En el día 6 después del cocultivo, las células se centrifugaron y se lavaron dos veces con PBS. Para analizar la proliferación de subconjuntos de linfocitos T individuales, las muestras se tiñeron con anticuerpos CD4 BV711 y CD8 BV785 (Biolegend), así como el colorante fantasma BV510 (TONBO biosciences) para excluir células muertas. Después de la tinción, se analizaron las muestras y se recogieron los datos en un citómetro de flujo Becton-Dickinson LSR:Fortessa.
4. Resultados de los estudios de proliferación
En la Figura 16 se muestran los resultados del ensayo de proliferación comparando los dominios coestimuladores N6 y MyD88/N6. Para calibrar la proliferación de fondo de las poblaciones negativas para CAR, la dilución CTV en linfocitos T derivados de la muestra del control nucleofectada solo con TRC se comparó en pocillos cocultivados con cualquiera de las células K19 o K562. De manera importante, ambos subconjuntos de linfocitos T mostraron niveles similares de proliferación no específica en presencia de células K19 (sombreado claro) y K562 (sombreado oscuro), sugiriendo que cualquier proliferación era independiente de CD19 (Figura 16A y 16B). Por comparación, los linfocitos T CD4+ y c D8+ nucleofectados con ADN plásmido linealizado que expresaba el dominio coestimulador N6 mostraron una mayor dilución de CTV en presencia de células K19 en comparación con los controles de K562, lo que indica una proliferación sustancial específica de antígenos (Figura 16C y 16d ). De forma notable, la misma evaluación llevada a cabo en linfocitos T que expresaban el dominio coestimulador MyD88/N6 mostró también una mayor proliferación de linfocitos T CAR en respuesta a células K19 (Figura 16E y 16F). La dilución total de CTV era menor en linfocitos T que expresaban MyD88/N6 en comparación con linfocitos T CAR que expresaban solo el dominio coestimulador N6; sin embargo, la expresión de cualquier dominio coestimulador dio como resultado una dilución mayor de CTV en comparación con los linfocitos T del control solo con TRC.
5. Conclusiones
La nucleofección de linfocitos T cebados con ADN de plásmido linealizado que expresaba tanto N6 como el dominio coestimulador MyD88/N6 de tercera generación dio como resultado linfocitos T c Ar capaces de proliferar, como se ha indicado por la dilución de CTV, de una manera específica de antígeno. Asimismo, la proliferación se produjo en ambos subconjuntos de linfocitos T CD4+ y CD8+ y por encima del fondo observado en células del control que no expresan CAR. En su conjunto, este estudio demostró que N6 y MyD88/N6 pueden funcionar como dominios coestimuladores en los linfocitos T CAR.
EJEMPLO 7
Caracterización de novedosos dominios coestimuladores en una construcción inducible
1. Producción de linfocitos T CAR que expresan un CAR de primera generación y una construcción inducible que comprende un novedoso dominio coestimulador
Se prepararon construcciones adicionales para evaluar los novedosos dominios coestimuladores abarcados por la invención como parte de una construcción coestimuladora inducible, que se coexpresa con un CAR de primera generación anti-CD19 que comprende un dominio de señalización CD3-Z.

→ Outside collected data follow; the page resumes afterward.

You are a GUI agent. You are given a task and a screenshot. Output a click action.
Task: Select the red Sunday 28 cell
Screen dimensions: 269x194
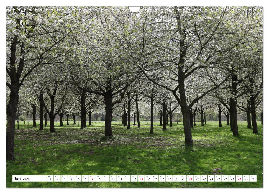click(x=239, y=178)
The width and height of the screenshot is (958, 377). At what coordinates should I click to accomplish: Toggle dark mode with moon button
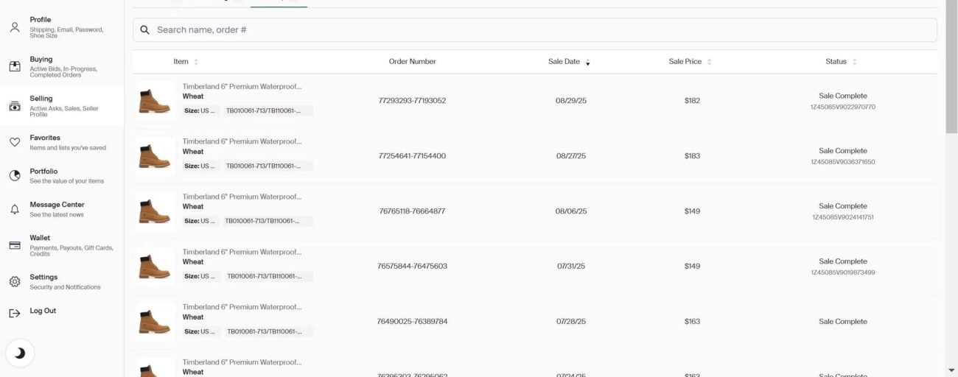tap(20, 353)
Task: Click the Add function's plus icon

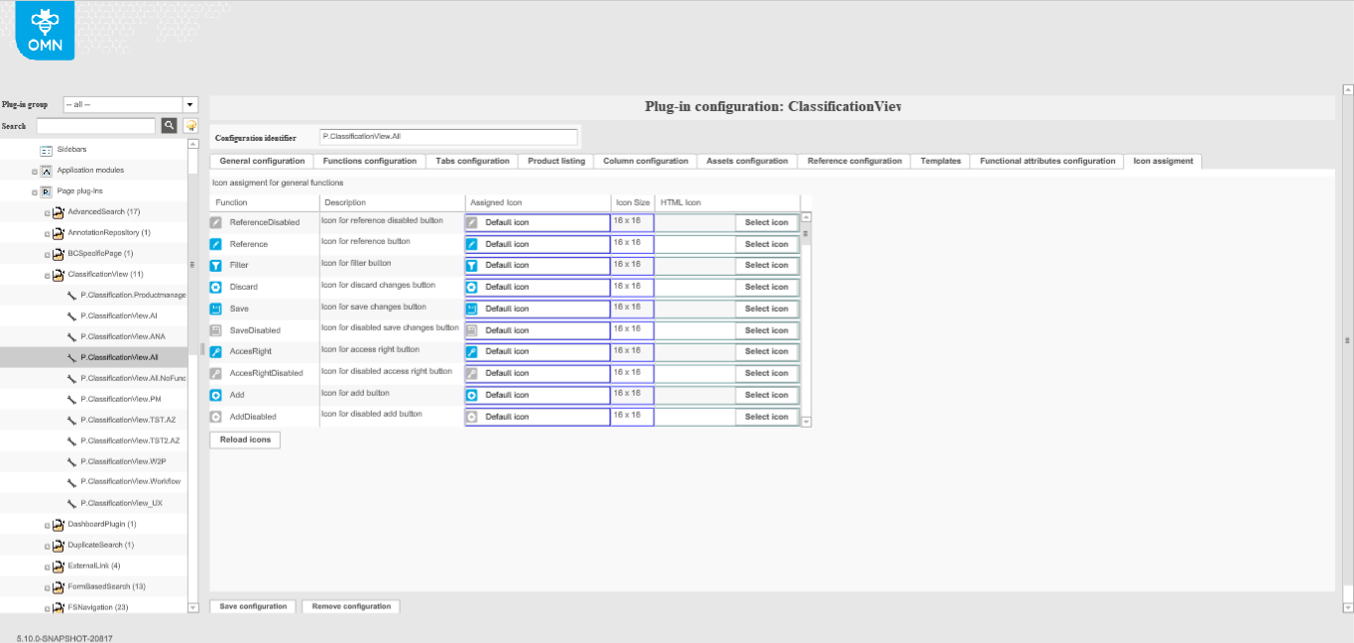Action: point(215,394)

En algunos ejemplos, se preparó una construcción que comprendía, de 5' a 3', un casete de expresión para una construcción coestimuladora inducible, un elemento T2A, y un casete de expresión de CAR que codificaba un CAR de primera generación anti-CD 19.
El CAR de primera generación anti-CD 19 codificado por el casete de expresión de CAR incluía, de 5' a 3', la secuencia de señalización (SEQ ID NO: 16), el scFv específico de CD19 basado en FMC63 (SEQ ID NO: 17), y la bisagra de CD8 y los dominios transmembrana (SEQ Id NO: 18) descritos anteriormente, con una región intracelular que comprendía un dominio de señalización de CD3-Z (SEQ ID NO: 19). La secuencia de señalización bi-poliA de SV40 que comprendía SEQ ID NO: 34 y SEQ ID NO: 34 se situó en dirección 3' de la secuencia CAR.
La construcción coestimuladora inducible incluía, de 5' a 3', bien un dominio coestimulador N6 en solitario (SEQ ID NO: 8), o bien un dominio MyD88 (SEQ ID NO: 39) y un dominio N6 (SEQ ID NO: 8) en tándem, seguido por un dominio Fv que comprendía dos dominios FKBP12v36 de unión a ligando en tándem (SEQ ID NO: 41; secuencias obtenidas del documento WO 2015/123527), que se unen a la molécula pequeña rimiducid para inducir la dimerización de la construcción y la activación de la señalización coestimuladora.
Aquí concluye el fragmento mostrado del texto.